Schedule pipelines

This document describes how to schedule BigQuery pipelines , including how to schedule pipelines and inspect scheduled pipeline runs.

Pipelines are powered by Dataform . Each pipeline schedule is run using your Google Account user credentials or a custom service account that you select when you configure the schedule.

Changes you make to a pipeline are automatically saved, but are available only to you and to users granted the Dataform Admin role on the project. To update the schedule with a new version of the pipeline, you need to deploy the pipeline . Deploying updates the schedule to use your current version of the pipeline. Schedules always run the latest deployed version.

Schedules of pipelines that contain notebooks use a default runtime specification . During a scheduled run of a pipeline containing notebooks, BigQuery writes notebook output to the Cloud Storage bucket selected during schedule creation.

Before you begin

Before you begin, create a pipeline .

Enable pipeline scheduling

To schedule pipelines, you must grant the following role to the custom service account that you plan to use for pipeline schedules:

Service Account User ( roles/iam.serviceAccountUser ): Follow Grant a single role on a service account to add your service account as a principal to itself. In other words, add the service account as a principal to the same service account. Then, grant the Service Account User role to this principal.

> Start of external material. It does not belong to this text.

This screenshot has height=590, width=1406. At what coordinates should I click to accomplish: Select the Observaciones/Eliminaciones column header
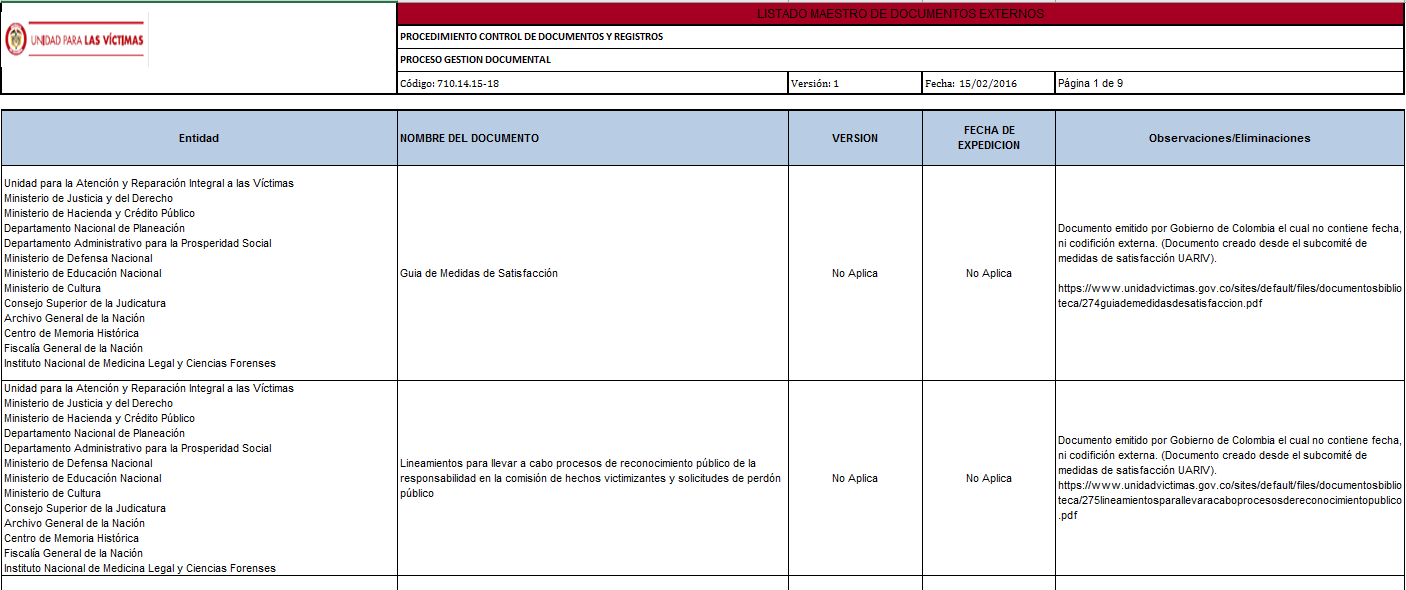coord(1230,138)
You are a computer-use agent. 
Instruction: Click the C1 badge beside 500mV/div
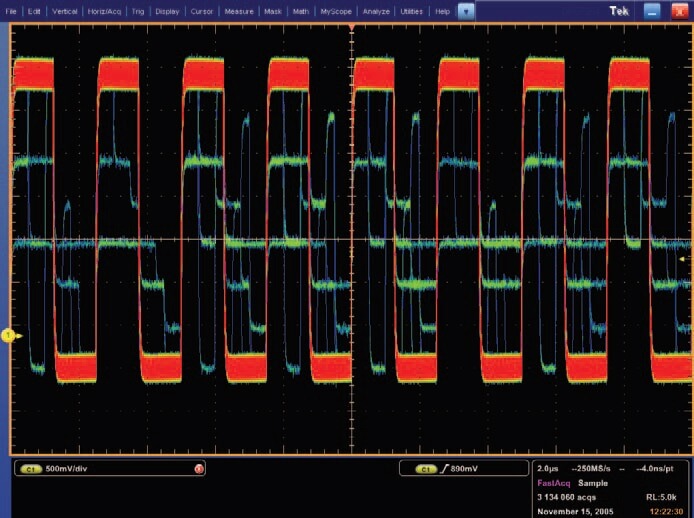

If your pipeline contains SQL queries, you must grant the following roles to the service account that you plan to use for pipeline schedules:

BigQuery Job User ( roles/bigquery.jobUser ): Follow Grant a single role on a project to grant the BigQuery Job User role to your service account on projects from which your pipelines read data.
BigQuery Data Viewer ( roles/bigquery.dataViewer ): Follow Grant a single role on a project to grant the BigQuery Data Viewer role to your service account on projects from which your pipelines read data.
BigQuery Data Editor ( roles/bigquery.dataEditor ): Follow Grant a single role on a project to grant the BigQuery Data Editor role to your service account on projects to which your pipelines write data.

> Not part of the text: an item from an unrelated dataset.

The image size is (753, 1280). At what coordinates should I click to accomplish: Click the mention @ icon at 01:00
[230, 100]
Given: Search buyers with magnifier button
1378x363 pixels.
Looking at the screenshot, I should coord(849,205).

If your pipeline contains notebooks, you must grant the following roles to the service account that you plan to use for pipeline schedules:

Notebook Executor User ( roles/aiplatform.notebookExecutorUser ): Follow Grant a single role on a project to grant the Notebook Executor User role to your service account on the selected project.
Storage Admin ( roles/storage.admin ): Follow Add a principal to a bucket-level policy to add your service account as a principal to the Cloud Storage bucket that you plan to use for storing output of notebooks executed in scheduled pipeline runs, and grant the Storage Admin role to this principal.

Additionally, you must grant the following roles to the default Dataform service agent:

Service Account Token Creator ( roles/iam.serviceAccountTokenCreator ): Follow Grant token creation access to a service account to add the default Dataform service agent as a principal to your service account, and grant the Service Account Token Creator role to this principal.
Service Account User ( roles/iam.serviceAccountUser ): Follow Grant or revoke multiple IAM roles using Google Cloud console to grant the Service Account User role to the default Dataform service agent on the custom service account.

To learn more about service accounts in Dataform, see About service accounts in Dataform .

VPC Service Controls requirements

If you use VPC Service Controls to protect your pipelines, you should be aware that scheduled runs are powered by Dataform. When you configure VPC Service Controls for scheduled runs, ensure that the following requirements are met:

You must set the dataform.restrictGitRemotes Organization Policy Service .
Dataform and BigQuery must be restricted by the same VPC Service Controls service perimeter.
To allow users to authenticate with the user credentials for their Google Account when scheduling or manually triggering runs, you must add their user identities to your ingress rules. For more information, see Updating ingress and egress policies for a service perimeter and Ingress rules reference .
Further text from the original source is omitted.